Until the annual meeting of members held in 1998, the Board of Directors shall remain six officer directors and four non-officer directors. Because the term of office of one of the existing directors expires in October 1997, this vacancy shall be filled by the remaining directors and that director shall office the election to be held at the annual members’ meeting in 1998.
The term of office of all officer and non-officer directors of the Association shall expire with the annual meeting of members to be held in 1998. At that time, the members shall elect five officers and five non-officer directors to the Board of Directors. Each of the five officer directors elected at the annual meeting of members held in 1998 shall hold office for a term of two years.

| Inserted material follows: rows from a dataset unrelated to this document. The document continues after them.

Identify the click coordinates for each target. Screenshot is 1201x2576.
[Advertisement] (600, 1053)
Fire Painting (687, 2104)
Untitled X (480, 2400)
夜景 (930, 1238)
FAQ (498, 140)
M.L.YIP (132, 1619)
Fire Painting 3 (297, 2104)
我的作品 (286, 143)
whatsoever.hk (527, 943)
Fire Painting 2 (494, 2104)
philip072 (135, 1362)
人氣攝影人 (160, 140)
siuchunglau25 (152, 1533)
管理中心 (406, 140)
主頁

Each of the five non-officer directors elected at the annual meeting of the members held in 1998 shall hold office for a term of one year. At the annual meeting of members held in 1999, each of the five non-officer directors shall be elected to hold office for a term of two years.
Thereafter, at each annual meeting held in an “even-numbered” year (for example, 1998, 2000, 2002, etc.), the members shall elect the five officers to hold office for two years. At each annual meeting thereafter held in an “odd-numbered” year (for example, 1999, 2001, 2003, etc.), the members shall elect the five non-officer directors to hold office for two years.